Internetnutzer versuchen via Google Maps oder Tinder, die russische Zensur zu umgehen. Andere unterstützen mit "Leerkäufen" ukrainische Anbieter auf Marktplätzen für Handgemachtes oder Portalen für Ferienwohnungen. Von Micha Bärsch

Der Angriff Russlands auf die Ukraine hat auch im Digitalen eine Zeitenwende markiert: Hacker-Kollektive mischen mit Angriffen auf russische Webseiten mit, ukrainische Minister twittern den US-Unternehmer Elon Musk direkt mit der Bitte um Unterstützung an - und bekommen sie auch [tagesschau.de].

Manche Internet-Nutzer wiederum finden kreative Wege, in Russland Informationen über den Krieg an der Zensur vorbei zu platzieren.

Dabei werden vor allem Apps und Dienste genutzt, in denen man gerade nicht mit Nachrichten und politischer Aufklärung rechnet - so wie in der Dating-App Tinder. In der Basisversion ist Tinder in erster Linie ein lokaler Dienst, der den Nutzern nur Matches aus dem eigenen Umkreis anzeigt.

In der kostenpflichtigen Version suchen Nutzer jedoch auch in russischen Städten nach Matches - und klären diese dann über den Krieg in der Ukraine auf.

"Review-Bombing" auf Google Maps

Ins Rollen gebacht hat diese Art der Informationsverbreitung das Hacker-Kollektiv "Anonymous" mit einem Retweet: Internetnutzer sollen unter russische Sehenswürdigkeiten, Restaurants oder Hotels eine "Bewertung" schreiben, in denen sie dann aber über das Vorgehen der russischen Armee in der Ukraine berichten.
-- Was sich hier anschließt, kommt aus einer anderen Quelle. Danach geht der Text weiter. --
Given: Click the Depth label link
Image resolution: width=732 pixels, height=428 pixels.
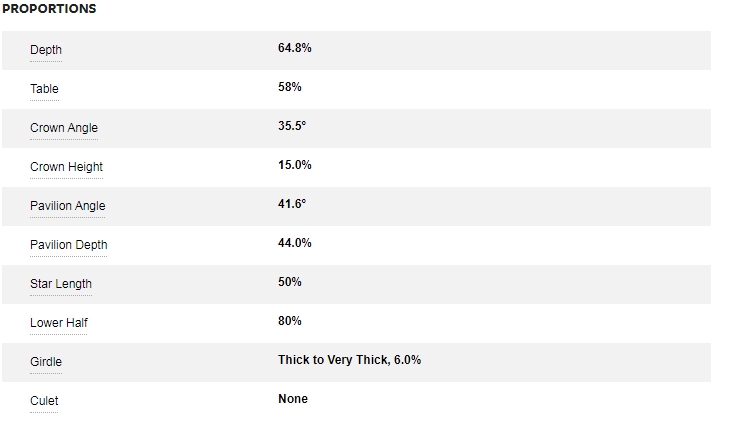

Allerdings hat Google bereits begonnen, solche Kommentare wieder zu löschen - sie entsprächen nicht den Nutzerbedingungen. Man habe zusätzliche Schutzmaßnahmen eingerichtet, um Inhalte zu überwachen und zu verhindern, die gegen die Richtlinien für Maps verstoßen, sagte ein Google-Sprecher gegenüber der Nachrichtenagentur AFP. Google Maps solle kein Forum sein, in denen sich Nutzer zu politischen Themen äußern [google.com], heißt es in den Nutzungsbedingungen.

Auch die Touristen-Plattform Tripadvisor hat die Kommentarfunktion mittlerweile gesperrt.

Leerverkäufe auf "Etsy" - und 5 Euro für schlichte JPGs

Andere Internetnutzer unterstützen einzelne Ukrainer finanziell: Über die E-Commerce-Webseite "Etsy", auf denen vor allem handgemachte Produkte angeboten werden, kaufen und bezahlen sie Produkte aus der Ukraine - schreiben den Verkäufern aber gleichzeitig, dass sie auf eine Lieferung der Ware verzichten.

Auch gibt es den Aufruf, nur digitale Produkte zu kaufen - zum Beispiel PDFs mit Bastelanleitungen oder Schnittmuster. Ebenso können dort auch einfache Grafik-Dateien gekauft werden: Ein Produkt, dass die Plattform aktuell als "Bestseller" listet ist ein JPG eines Herzens in den ukrainischen Farben [etsy.com], angeboten von einer Userin, die sonst selbstgebastelte Puppen verkauft und nach eigenen Angaben in Charkiw lebt - für 5,62 € hat die Datei schon über 160 Bewertungen.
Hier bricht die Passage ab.